Defensive ends help set game's momentum
Simeon Rice and Greg Spires get to Rich Gannon early, keeping him from finding a comfort zone.
By GREG AUMAN, Times Staff Writer
© St. Petersburg Times
published January 27, 2003
SAN DIEGO -- They came at Rich Gannon from the left and from the right, taking down a league MVP, bringing down the NFL's No. 1 offense and going down in history for one of the best defensive line efforts in Super Bowl history.
Defensive ends Simeon Rice and Greg Spires terrorized Gannon in Sunday's 48-21 Bucs win, combining for three of the Bucs' five sacks, tipping passes at the line and keeping him out of rhythm with constant pressure from outside.
"Two years ago when I was coming here, I told Rich McKay: "If you bring me here, you're going to be world champs. You're going to win the Super Bowl,' " Rice said. "Prior to this game, he said "Hey, Simeon, you've got to make good on your word.' Well, we won it."
Rice matched the second-best effort in Super Bowl history with two sacks in the first half, and the Pro Bowl right end also mauled Gannon on a two-point conversion, taking away whatever momentum Oakland could muster from its first touchdown.
The matchup of Rice against Oakland left tackle Barry Sims was seen as a crucial one in the week leading up to the game, because the last time the Raiders lost, Sims was dominated by Miami's Jason Taylor, who had three sacks and two forced fumbles.

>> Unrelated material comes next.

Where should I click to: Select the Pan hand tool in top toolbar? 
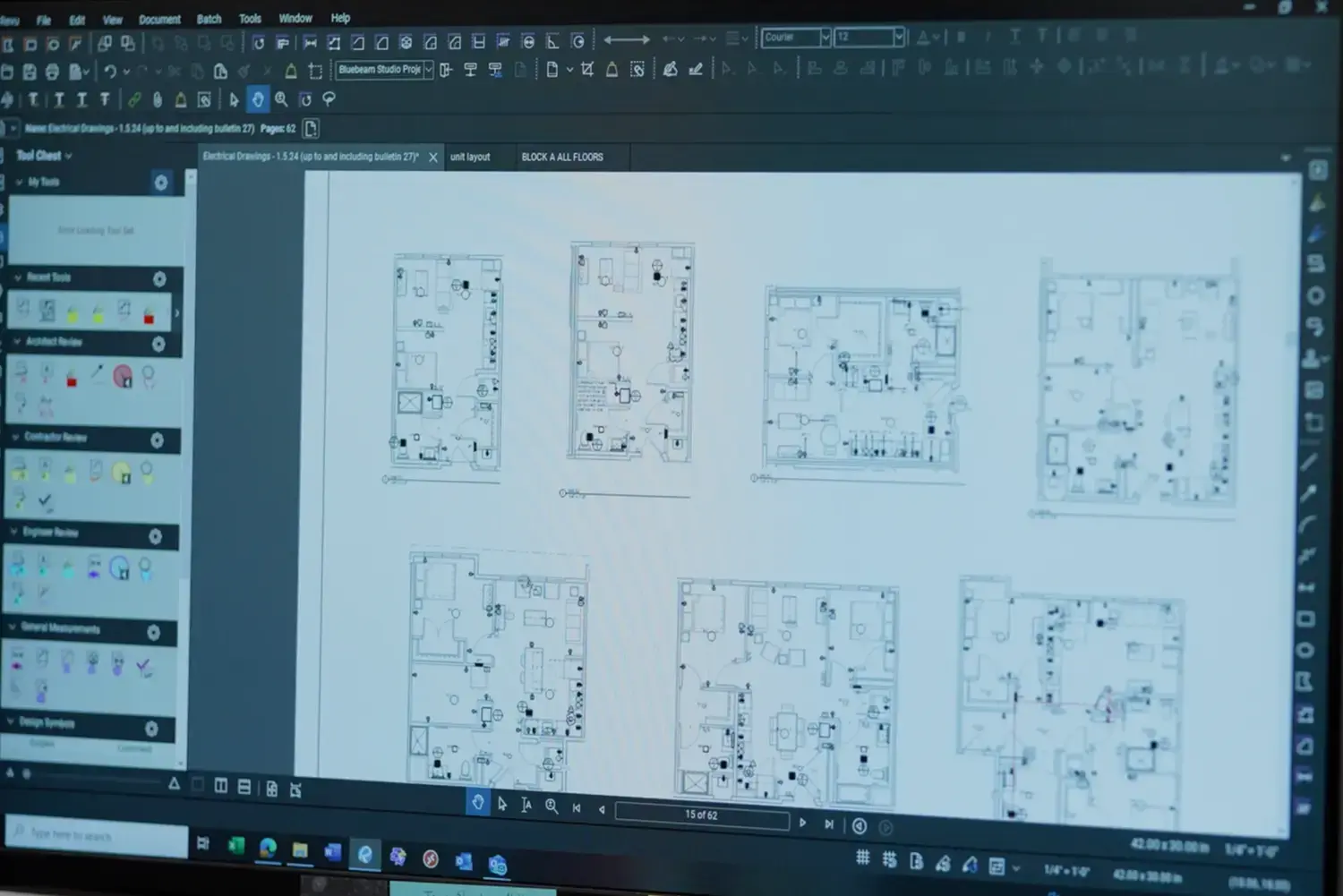(x=258, y=99)
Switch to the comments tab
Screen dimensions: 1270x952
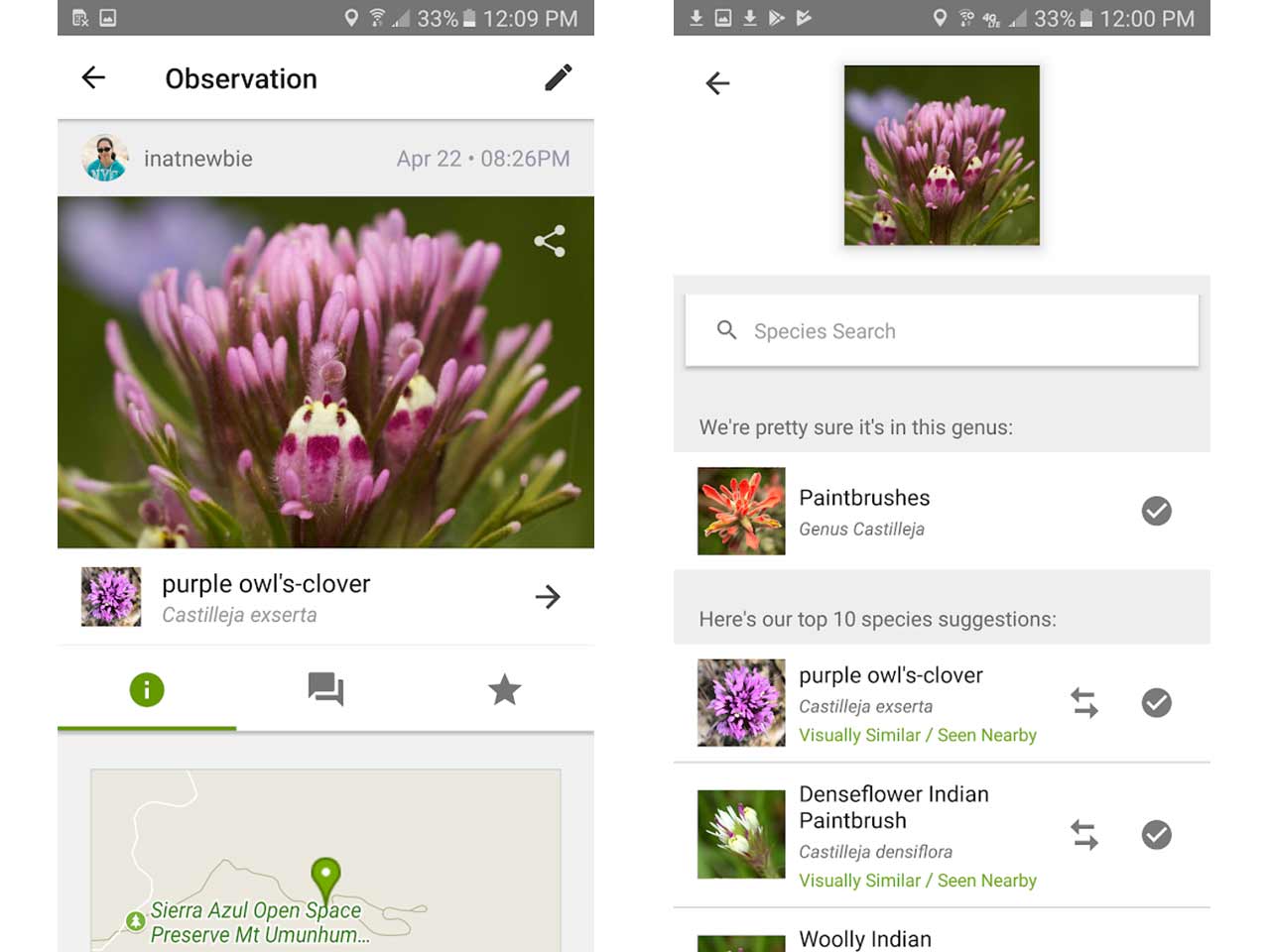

Spires was thought to be a threat at left end because Gannon favors rollouts to that side, and as the Bucs built a 20-3 halftime lead, the ends had justified the high pregame expectations.
"Sims is a good player, but I knew once I take off on the ball and flash out on him, he'd get nervous," said Rice, who has six sacks in four playoff games as a Buc. "He's watched film all year, and he knew we could make big things happen. Right now, I don't care if they put Mount Everest in front of me. It was going to be climbed today."

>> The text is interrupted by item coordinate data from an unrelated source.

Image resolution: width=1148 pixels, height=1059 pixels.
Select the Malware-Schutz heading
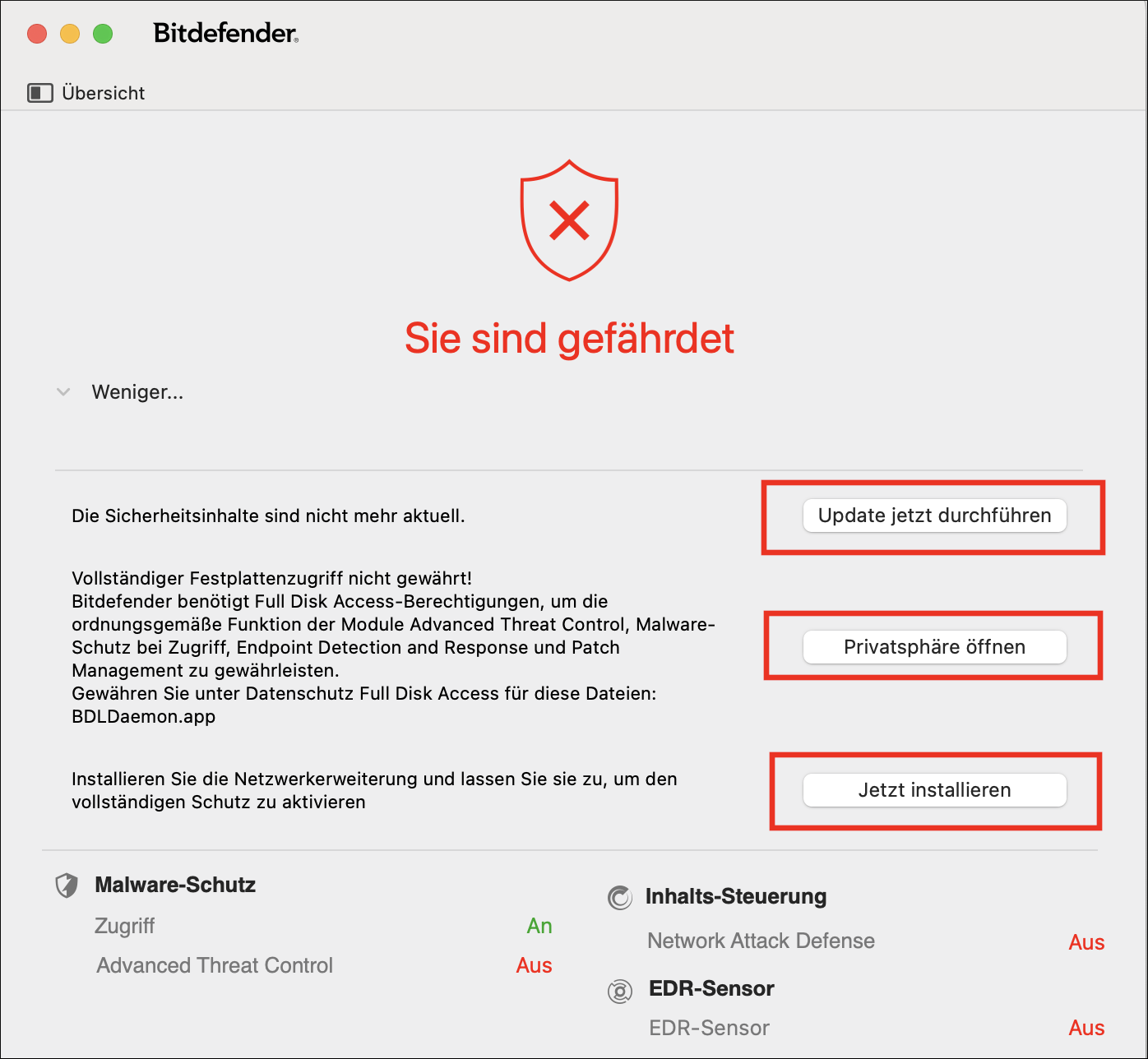[175, 885]
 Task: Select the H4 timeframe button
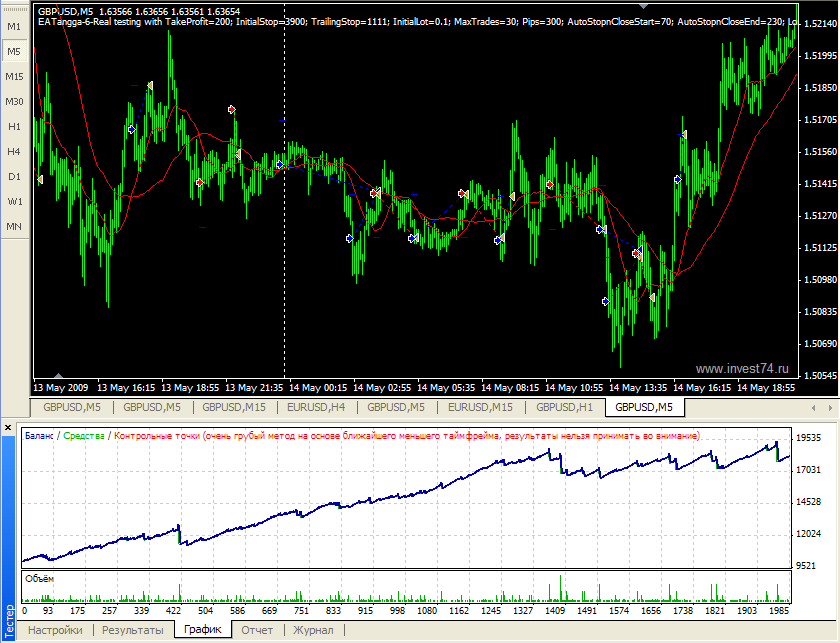pos(14,151)
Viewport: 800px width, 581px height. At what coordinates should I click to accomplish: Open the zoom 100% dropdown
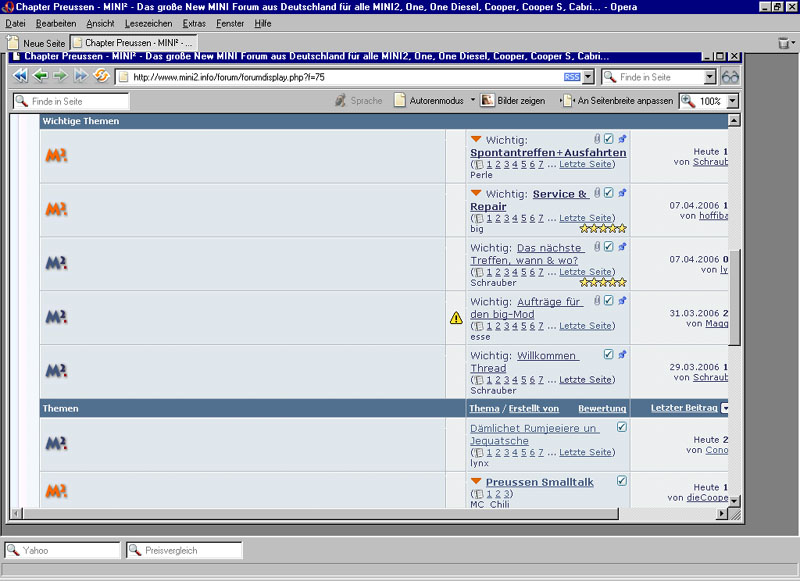tap(732, 101)
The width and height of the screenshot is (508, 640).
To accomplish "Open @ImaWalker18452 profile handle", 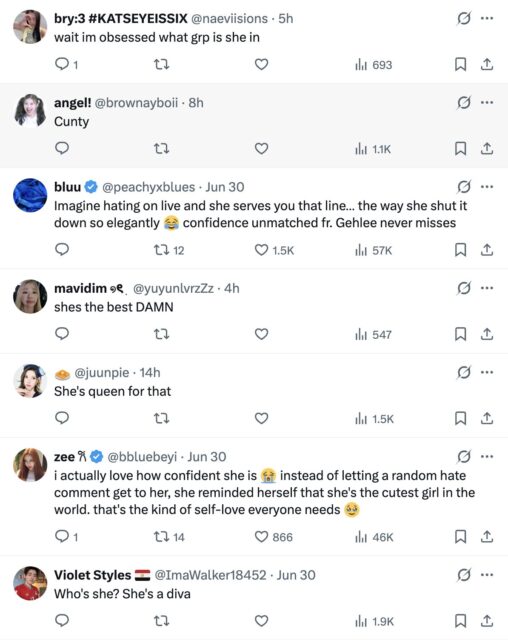I will 211,575.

Spires came through on third down on three consecutive possessions during a stretch that saw the Bucs force five straight three-and-out drives. On the first, he clubbed right tackle Lincoln Kennedy to the ground and sacked Gannon on a third-and-4 play, and on the next drive, he tipped a pass to force another punt. On the next drive, Oakland faced a third-and-2 from the Tampa Bay 43 and Spires pursued Gannon as he scrambled out of the pocket. Gannon's rushed pass was intercepted by Dexter Jackson, setting up the Martin Gramatica field goal that would give the Bucs their first lead.

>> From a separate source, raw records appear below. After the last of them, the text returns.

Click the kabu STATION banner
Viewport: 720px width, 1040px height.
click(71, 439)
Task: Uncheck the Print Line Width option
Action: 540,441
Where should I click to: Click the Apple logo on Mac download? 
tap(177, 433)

"It's all about angles," Spires said of chasing Gannon. "I knew I could get inside, bam, he's going to have to run. And then it's a footrace. I knew he was probably faster than me, so I have to pick the right angle to get to him."
Spires would get one last tip on the final play from scrimmage, deflecting a pass that Dwight Smith intercepted and returned for his second touchdown of the game.
"Once you know you can't get there, you've got to get your hands up," Spires said. "A tipped pass is a loss of down, so it's always a big play."
Defensive tackles Ellis Wyms and Warren Sapp would add sacks in the second half, but the ends were the ones able to get to Gannon early, keeping him from finding the comfort zone necessary to operate the West Coast offense with any efficiency.
"I didn't get into a rhythm tonight," said Gannon, who set a Super Bowl record with five interceptions, including three returned for touchdowns. "They were getting pressure on me early, and it affected me."
Rice's first sack was well-timed, holding Oakland's opening drive to three points after the Raiders got an early interception to start in Bucs territory. Facing a third-and-7 from the 16, Rice used a swim move to beat Sims inside and brought down Gannon for a 7-yard loss. The Raiders settled for a 40-yard Sebastian Janikowski field goal.
"He's a very athletic guy, and he has really long arms. He played well tonight," Sims said. "It was obvious on film that they were faster than everybody else, but we thought we could match their speed. We failed to do that tonight."
Tampa Bay's five sacks marked the most allowed by Oakland this season, and the total ties as the sixth-most sacks by any team in 37 years of Super Bowl play. Defensive line coach Rod Marinelli said the game plan was no different from any other game the Bucs have won with their defense.
"It's just a four-man rush, but it's what we do," Marinelli said. "We felt really good about our speed and quickness, inside and outside, going into this game."
For Rice, who led the NFC with 15.5 sacks, it was chance to show something to the sport's biggest audience, both about this team and about himself.
"I've said it in the past and I'm living it now: I'm the best d-end in this game," Rice said. "I knew that. It just took this game to show that. They knew it. They knew it all week. They knew it all year."